**The exercise:** Name every character from the novel that the book review below identifies by name.

**Text extract:**

:::

Tag Archives: multicultural

Homeward Bound

How to Be an American Housewife by Margaret Dilloway (Putnam, August 5, 2010)

“The person I used to be could have only made one choice; the grown up (me) might have made a different one.   That was how life was.   You only figured out the right thing after you were old.”

This is a finely told story of two persons and two cultures.   It may well appeal to those who loved Hotel on the Corner of Bitter and Sweet by Jamie Ford or The Commoner by John Burnham Schwartz.   The many fans of Lisa See are also likely to be drawn to it.

This is first, the story of Shoko, a young woman in Japan at the end of World War II who marries an American G.I. – one of the many occupiers of her island nation – and then moves with him to San Diego.   In the USA she finds great prosperity, but also some loneliness accompanied by discrimination.   Her transformation is assisted by a guidebook, printed in Japanese and English, labeled How to Be an American Housewife.

The character of Shoko is based on the author’s mother, Suiko O’Brien, who told Dilloway that “her life would make a great book.”   It does, and Suiko relied on a book that her American husband had given to her called The American Way of Housekeeping.

The second story is the tale of Shoko’s southern-California raised daughter, Sue, a character who might be reflective of some of the author’s own experiences growing up.   Sue is a divorced mother who perhaps does not properly appreciate her own mother until Shoko begins to experience serious health issues.   Shoko understands that her time on earth may be short and she wants nothing more than to visit her estranged brother Taro in a village in Japan, one not too far from Nagasaki.

As children Taro and Shoko were told that they shared the blood of the Emperor’s royal family.   When Shoko, attempting to live on her own as a young woman, begins to spend time with a lower-caste man, Taro sees this as bringing shame upon their family.   He vows to never forgive her, and Taro also hates the Americans who bombed his country; thus, Shoko’s marriage to an American (a “Charlie”) is another sign of Shoko’s betrayal to family and country.

:::

**Given data:**
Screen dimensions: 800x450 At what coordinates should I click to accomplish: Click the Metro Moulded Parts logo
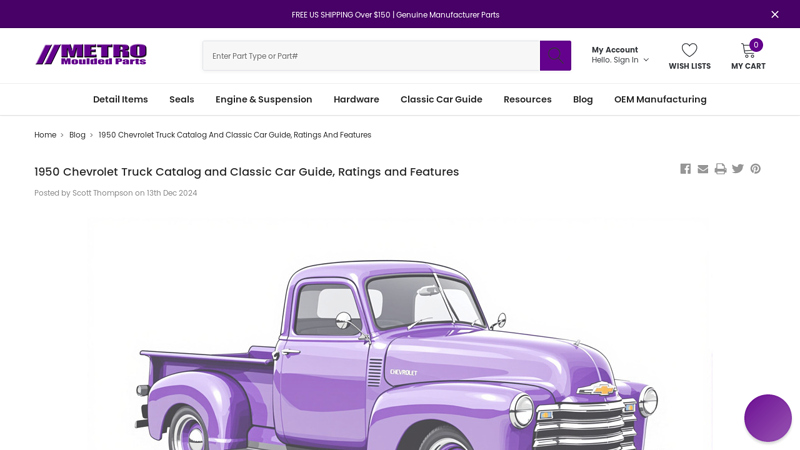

:::

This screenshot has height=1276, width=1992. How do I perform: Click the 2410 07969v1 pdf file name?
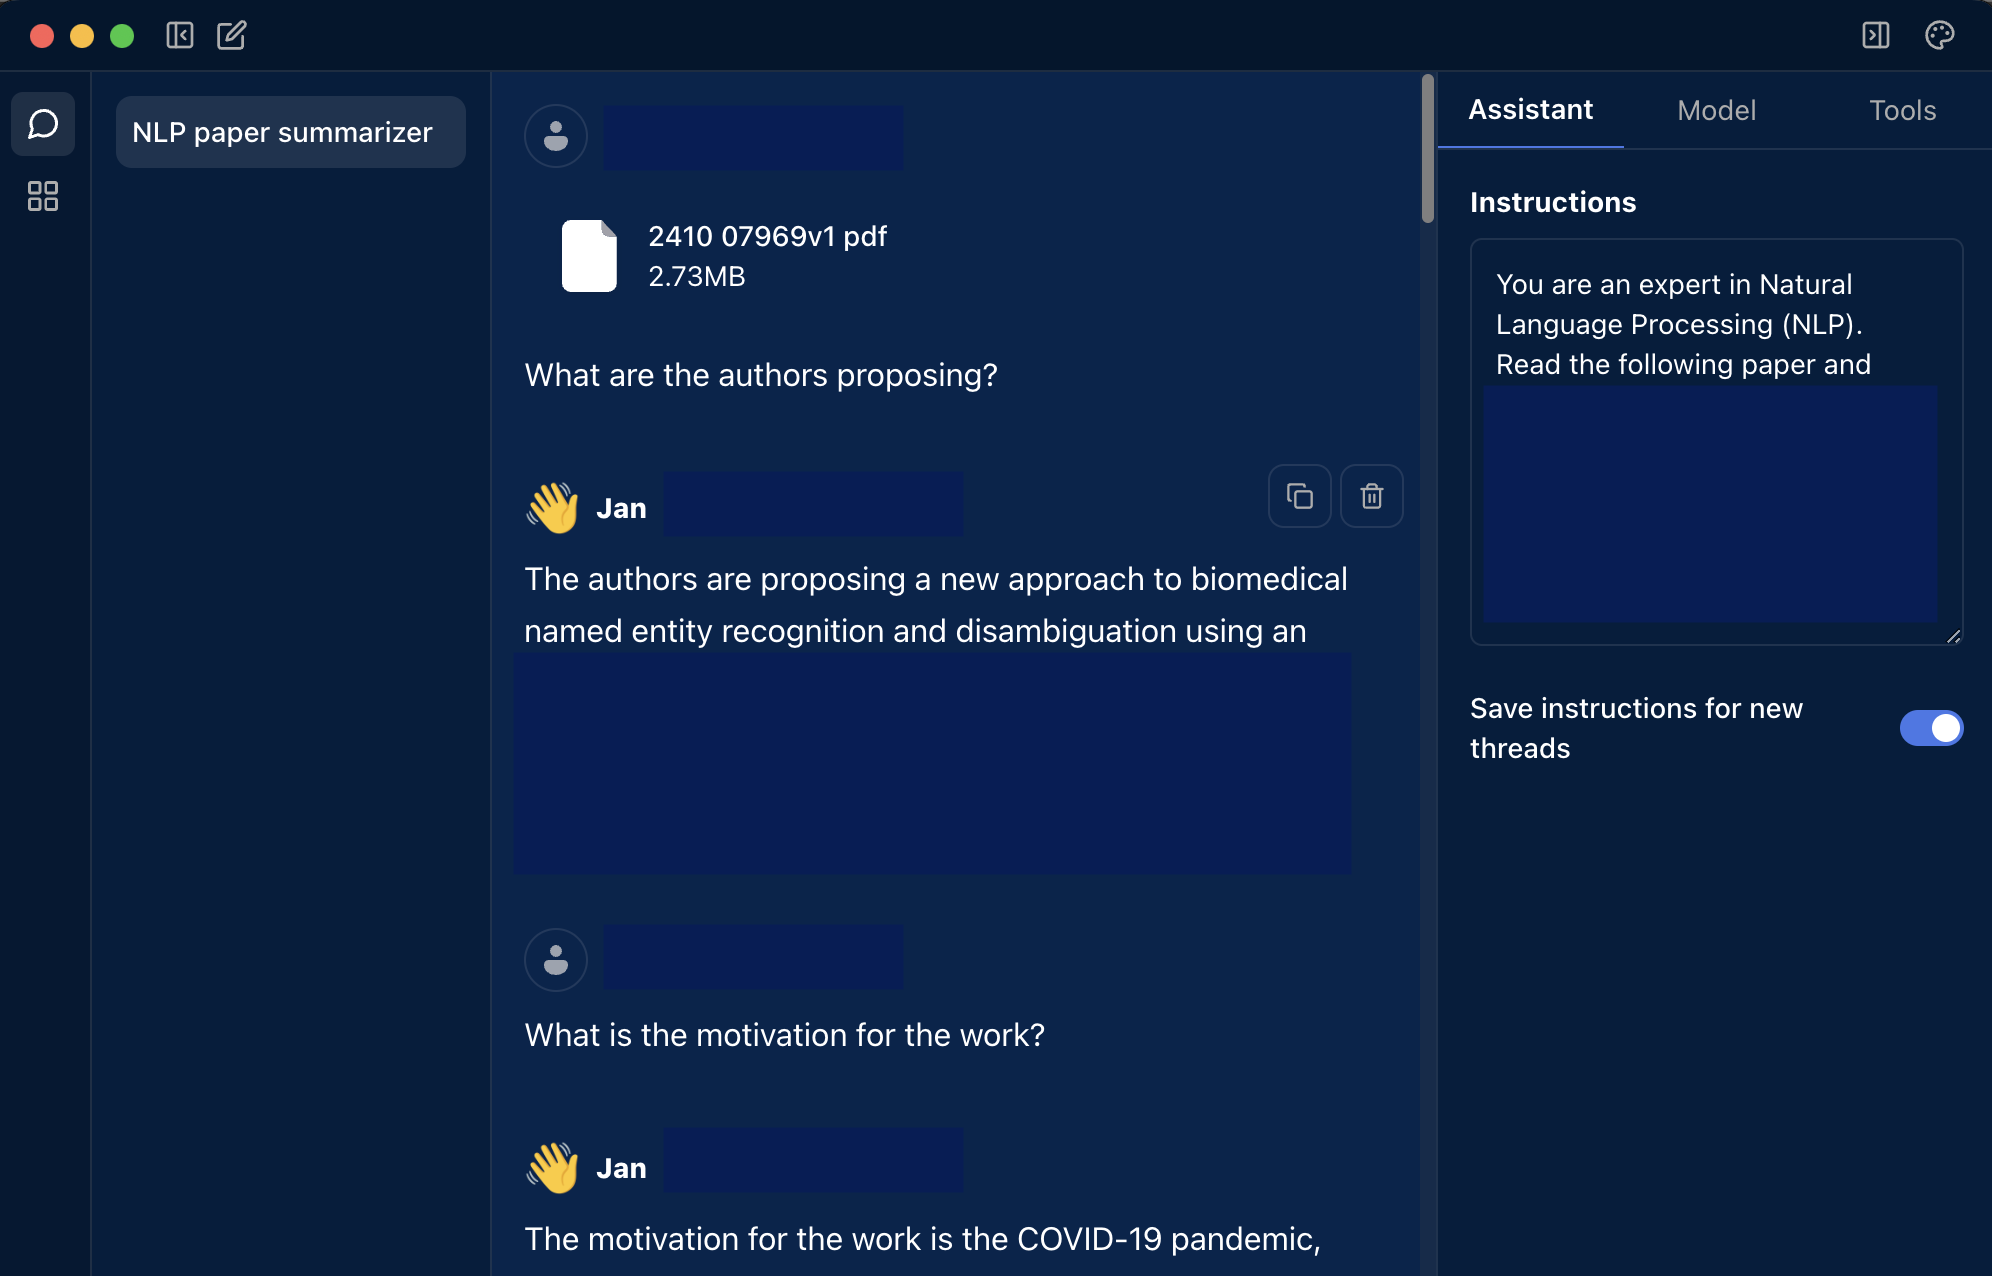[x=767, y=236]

:::

**Reply:** Shoko, Sue, Taro